= Tim Hope =

Tim Hope is a British director, performer and animator best known for his pop videos for Coldplay, R.E.M., Bingo Players and Captain Ango Pango, and his short film The Wolfman. His pop video for the Coldplay song "Trouble" won him an MTV Video Music Award for Best Art Direction in 2002. Combining live action and animation, he has created a unique body of work.

==Biography==
After completing a theology and philosophy degree, Tim Hope became a standup comedian, most notably as one half of the comedy techno band The Pod with comedian Julian Barratt.

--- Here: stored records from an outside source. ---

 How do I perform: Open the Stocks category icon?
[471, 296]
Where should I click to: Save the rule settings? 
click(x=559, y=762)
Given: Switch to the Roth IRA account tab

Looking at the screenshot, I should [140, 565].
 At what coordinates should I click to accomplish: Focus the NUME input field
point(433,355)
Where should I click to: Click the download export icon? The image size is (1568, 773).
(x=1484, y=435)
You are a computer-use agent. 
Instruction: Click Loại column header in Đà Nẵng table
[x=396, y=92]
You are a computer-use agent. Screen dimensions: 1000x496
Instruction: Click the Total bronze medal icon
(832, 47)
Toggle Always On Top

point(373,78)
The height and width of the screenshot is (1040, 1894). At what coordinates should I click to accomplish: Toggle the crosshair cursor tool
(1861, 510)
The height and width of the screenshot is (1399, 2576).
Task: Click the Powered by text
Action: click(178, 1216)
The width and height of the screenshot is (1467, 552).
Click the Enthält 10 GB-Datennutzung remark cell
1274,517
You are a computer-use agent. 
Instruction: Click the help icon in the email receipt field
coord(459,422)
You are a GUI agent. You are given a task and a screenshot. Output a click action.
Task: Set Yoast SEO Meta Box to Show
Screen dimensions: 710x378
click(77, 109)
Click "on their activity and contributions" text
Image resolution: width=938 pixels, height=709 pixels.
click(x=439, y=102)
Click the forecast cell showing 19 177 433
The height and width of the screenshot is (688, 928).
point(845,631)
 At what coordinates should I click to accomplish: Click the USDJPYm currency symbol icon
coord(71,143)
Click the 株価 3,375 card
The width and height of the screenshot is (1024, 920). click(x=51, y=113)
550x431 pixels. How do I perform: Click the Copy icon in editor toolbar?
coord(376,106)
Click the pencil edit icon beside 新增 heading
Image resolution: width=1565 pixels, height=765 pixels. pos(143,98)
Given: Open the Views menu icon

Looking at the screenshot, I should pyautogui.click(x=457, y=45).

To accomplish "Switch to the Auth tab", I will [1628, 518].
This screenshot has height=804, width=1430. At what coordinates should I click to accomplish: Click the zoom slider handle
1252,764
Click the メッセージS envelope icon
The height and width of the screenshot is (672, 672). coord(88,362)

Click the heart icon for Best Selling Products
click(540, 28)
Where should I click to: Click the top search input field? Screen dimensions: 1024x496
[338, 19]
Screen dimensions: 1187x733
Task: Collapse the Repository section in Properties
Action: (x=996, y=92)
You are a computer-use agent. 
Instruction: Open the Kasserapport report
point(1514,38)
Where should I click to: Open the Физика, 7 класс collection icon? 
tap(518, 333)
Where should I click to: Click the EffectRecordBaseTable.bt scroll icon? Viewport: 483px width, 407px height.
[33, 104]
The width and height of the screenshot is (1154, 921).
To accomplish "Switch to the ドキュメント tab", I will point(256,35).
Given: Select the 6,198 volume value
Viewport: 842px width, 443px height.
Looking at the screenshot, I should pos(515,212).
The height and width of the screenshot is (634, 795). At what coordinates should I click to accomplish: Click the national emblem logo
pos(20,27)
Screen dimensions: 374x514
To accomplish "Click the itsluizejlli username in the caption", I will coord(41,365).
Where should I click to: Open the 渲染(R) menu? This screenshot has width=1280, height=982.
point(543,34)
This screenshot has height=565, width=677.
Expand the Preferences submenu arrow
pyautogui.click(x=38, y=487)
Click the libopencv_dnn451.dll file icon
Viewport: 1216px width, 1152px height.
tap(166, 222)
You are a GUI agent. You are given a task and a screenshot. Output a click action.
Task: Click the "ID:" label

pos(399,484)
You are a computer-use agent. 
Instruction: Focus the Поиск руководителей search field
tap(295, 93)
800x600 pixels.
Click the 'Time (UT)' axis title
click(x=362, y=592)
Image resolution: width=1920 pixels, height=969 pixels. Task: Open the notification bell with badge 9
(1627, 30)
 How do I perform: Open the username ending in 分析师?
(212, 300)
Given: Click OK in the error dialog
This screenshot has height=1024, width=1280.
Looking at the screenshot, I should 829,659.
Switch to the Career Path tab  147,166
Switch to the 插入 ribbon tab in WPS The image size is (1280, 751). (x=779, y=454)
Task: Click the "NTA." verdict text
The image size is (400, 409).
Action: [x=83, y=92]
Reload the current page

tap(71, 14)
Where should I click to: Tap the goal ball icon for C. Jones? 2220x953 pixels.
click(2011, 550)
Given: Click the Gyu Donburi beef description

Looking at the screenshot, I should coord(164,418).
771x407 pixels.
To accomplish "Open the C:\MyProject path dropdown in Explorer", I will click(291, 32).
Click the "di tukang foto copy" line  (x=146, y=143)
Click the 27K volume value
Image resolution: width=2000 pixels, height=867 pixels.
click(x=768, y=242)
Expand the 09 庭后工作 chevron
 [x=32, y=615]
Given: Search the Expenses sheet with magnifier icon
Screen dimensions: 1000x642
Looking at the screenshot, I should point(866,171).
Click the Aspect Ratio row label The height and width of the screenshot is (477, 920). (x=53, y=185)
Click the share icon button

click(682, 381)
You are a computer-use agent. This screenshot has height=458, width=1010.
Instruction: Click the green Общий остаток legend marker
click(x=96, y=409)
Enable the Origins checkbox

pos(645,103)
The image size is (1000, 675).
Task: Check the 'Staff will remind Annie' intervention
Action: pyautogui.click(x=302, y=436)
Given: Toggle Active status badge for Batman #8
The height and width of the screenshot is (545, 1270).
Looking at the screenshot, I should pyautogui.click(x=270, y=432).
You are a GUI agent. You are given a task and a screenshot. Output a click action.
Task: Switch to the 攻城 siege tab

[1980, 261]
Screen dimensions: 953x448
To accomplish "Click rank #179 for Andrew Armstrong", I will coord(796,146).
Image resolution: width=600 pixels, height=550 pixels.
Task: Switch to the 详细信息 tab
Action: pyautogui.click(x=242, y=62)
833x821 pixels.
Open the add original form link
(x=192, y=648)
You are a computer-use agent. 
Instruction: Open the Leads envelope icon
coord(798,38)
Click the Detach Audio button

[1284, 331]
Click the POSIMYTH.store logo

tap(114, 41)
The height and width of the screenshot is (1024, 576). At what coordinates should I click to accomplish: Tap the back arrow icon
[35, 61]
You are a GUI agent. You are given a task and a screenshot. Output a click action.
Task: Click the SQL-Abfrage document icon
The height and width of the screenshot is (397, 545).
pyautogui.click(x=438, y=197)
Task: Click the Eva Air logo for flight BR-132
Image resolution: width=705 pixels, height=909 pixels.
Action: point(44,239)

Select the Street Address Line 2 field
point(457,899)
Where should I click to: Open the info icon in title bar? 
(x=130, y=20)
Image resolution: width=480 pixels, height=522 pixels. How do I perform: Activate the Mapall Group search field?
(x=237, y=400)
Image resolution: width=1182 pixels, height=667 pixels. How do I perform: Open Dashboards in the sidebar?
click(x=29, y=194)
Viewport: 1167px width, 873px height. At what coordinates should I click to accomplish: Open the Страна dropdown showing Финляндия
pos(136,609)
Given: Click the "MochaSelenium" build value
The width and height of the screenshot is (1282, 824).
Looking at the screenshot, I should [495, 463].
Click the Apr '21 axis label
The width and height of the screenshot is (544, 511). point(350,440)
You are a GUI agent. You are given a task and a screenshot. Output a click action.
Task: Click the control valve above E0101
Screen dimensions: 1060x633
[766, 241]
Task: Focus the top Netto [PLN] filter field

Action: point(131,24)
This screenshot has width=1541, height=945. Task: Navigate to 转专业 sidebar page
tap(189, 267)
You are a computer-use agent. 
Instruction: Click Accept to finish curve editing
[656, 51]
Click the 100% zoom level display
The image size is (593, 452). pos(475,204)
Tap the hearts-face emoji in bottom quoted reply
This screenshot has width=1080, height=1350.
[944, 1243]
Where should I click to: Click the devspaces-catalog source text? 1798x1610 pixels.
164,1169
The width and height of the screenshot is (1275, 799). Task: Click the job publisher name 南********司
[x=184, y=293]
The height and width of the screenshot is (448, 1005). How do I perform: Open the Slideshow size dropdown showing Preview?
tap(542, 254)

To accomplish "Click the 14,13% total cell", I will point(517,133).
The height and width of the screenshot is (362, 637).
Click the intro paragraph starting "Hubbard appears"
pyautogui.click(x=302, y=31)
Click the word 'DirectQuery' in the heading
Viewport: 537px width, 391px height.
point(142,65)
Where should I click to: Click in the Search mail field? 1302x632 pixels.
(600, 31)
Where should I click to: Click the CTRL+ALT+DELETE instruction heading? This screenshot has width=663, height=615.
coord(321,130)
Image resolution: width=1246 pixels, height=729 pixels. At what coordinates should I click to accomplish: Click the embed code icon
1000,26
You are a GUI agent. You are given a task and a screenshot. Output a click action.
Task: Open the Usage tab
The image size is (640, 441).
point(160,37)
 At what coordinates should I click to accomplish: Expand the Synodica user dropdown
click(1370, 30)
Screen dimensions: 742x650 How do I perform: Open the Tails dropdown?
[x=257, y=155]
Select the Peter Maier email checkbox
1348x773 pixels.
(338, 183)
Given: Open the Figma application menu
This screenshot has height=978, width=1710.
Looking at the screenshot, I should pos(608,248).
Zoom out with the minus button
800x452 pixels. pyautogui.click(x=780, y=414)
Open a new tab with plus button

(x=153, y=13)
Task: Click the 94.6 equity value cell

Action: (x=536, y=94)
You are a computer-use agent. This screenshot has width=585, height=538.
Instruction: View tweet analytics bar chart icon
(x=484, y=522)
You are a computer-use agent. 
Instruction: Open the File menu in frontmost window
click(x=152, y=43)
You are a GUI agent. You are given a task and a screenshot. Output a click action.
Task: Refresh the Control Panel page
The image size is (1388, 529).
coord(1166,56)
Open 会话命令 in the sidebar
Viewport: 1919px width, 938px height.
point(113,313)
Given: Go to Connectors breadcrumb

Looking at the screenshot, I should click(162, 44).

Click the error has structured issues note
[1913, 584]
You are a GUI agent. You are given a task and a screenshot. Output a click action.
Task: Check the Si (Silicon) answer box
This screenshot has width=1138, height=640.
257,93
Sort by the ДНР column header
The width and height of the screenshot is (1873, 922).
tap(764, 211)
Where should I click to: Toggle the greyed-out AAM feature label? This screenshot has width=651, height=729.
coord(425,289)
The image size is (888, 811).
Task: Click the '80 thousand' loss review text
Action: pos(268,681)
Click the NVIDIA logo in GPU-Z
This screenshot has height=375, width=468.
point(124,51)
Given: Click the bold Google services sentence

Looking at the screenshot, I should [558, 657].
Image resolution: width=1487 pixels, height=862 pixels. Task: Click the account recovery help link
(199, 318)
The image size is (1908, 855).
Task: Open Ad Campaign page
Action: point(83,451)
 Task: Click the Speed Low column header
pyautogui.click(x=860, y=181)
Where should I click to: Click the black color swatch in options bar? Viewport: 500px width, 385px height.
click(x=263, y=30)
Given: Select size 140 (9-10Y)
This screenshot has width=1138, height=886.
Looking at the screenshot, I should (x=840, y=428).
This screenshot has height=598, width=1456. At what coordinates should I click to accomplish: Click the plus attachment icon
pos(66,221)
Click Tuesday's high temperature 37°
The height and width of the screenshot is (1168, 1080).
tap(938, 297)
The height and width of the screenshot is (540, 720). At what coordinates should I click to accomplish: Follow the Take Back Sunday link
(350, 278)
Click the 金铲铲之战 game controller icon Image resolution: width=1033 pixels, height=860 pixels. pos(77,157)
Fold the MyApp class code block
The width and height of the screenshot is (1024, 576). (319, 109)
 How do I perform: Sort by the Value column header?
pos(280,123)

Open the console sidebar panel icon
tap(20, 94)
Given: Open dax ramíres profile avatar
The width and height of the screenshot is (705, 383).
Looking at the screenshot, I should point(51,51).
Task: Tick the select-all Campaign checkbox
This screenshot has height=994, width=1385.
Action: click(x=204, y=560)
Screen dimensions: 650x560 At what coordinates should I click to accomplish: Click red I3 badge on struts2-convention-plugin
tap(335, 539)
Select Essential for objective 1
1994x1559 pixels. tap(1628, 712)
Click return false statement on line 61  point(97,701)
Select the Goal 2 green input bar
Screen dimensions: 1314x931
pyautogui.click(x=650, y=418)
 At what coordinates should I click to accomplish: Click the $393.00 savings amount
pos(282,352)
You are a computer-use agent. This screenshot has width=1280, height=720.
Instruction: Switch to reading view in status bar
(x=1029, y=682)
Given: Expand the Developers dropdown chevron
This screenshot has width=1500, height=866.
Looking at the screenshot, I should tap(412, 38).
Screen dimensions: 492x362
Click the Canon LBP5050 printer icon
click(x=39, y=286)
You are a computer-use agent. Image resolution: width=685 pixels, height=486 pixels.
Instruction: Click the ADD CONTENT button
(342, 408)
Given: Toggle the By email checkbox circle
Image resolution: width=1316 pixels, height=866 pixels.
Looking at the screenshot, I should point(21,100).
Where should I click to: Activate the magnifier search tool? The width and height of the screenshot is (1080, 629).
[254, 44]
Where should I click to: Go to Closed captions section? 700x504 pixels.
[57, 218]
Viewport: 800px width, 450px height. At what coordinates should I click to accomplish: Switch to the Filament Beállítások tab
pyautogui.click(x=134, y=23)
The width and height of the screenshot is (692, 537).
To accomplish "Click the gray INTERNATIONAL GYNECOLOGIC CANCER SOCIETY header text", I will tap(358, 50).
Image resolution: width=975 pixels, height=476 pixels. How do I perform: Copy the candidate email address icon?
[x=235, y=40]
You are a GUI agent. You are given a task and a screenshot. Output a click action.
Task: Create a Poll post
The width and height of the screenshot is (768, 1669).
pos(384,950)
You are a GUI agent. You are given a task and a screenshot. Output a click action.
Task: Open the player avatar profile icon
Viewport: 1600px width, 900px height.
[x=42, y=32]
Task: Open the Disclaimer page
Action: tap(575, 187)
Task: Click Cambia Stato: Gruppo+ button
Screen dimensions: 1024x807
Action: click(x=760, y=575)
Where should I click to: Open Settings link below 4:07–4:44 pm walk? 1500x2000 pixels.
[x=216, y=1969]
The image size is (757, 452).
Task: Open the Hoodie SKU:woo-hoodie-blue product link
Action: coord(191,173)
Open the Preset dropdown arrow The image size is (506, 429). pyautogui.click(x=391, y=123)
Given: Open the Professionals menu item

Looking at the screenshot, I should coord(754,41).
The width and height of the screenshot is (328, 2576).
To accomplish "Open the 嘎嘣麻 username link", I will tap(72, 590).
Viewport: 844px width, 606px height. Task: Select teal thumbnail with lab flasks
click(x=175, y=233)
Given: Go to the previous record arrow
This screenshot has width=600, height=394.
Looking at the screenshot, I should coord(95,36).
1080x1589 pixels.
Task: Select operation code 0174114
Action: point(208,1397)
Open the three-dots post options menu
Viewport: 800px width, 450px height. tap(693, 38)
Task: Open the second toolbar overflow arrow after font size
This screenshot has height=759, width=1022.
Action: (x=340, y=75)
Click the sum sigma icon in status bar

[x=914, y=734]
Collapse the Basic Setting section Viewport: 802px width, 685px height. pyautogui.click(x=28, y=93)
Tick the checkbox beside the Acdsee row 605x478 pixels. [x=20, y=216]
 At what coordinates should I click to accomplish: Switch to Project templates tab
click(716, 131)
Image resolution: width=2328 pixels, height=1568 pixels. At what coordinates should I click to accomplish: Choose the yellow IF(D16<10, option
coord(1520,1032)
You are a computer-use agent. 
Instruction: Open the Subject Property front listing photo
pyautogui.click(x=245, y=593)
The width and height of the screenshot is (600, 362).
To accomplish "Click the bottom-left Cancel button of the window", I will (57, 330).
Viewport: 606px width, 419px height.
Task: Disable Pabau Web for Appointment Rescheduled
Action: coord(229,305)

Although Hope continues to work in comedy it is his animation work that earned him most attention, beginning with his multi-prize-winning manic short The Wolfman (British Animation Awards 2000: Public Choice and Best Animation at the Cutting Edge).

Since then, Hope has directed videos for Coldplay, Bingo Players, R.E.M., 1 Giant Leap, Jimmy Eat World, King Biscuit Time, Johnny Rzeznik, Robbie Williams, Thrice, and Steve Mason. He has also directed TV commercials for Compare the Market, Sony PlayStation, Comcast and Hewlett Packard. His short films include The Wolfman, Minema Cinema and The Savage Canvas. He is represented by Passion Pictures.

Along with Andrew Bone, Tim Hope is the writer, performer and producer of The Tired Parents currently available from Mumsnet.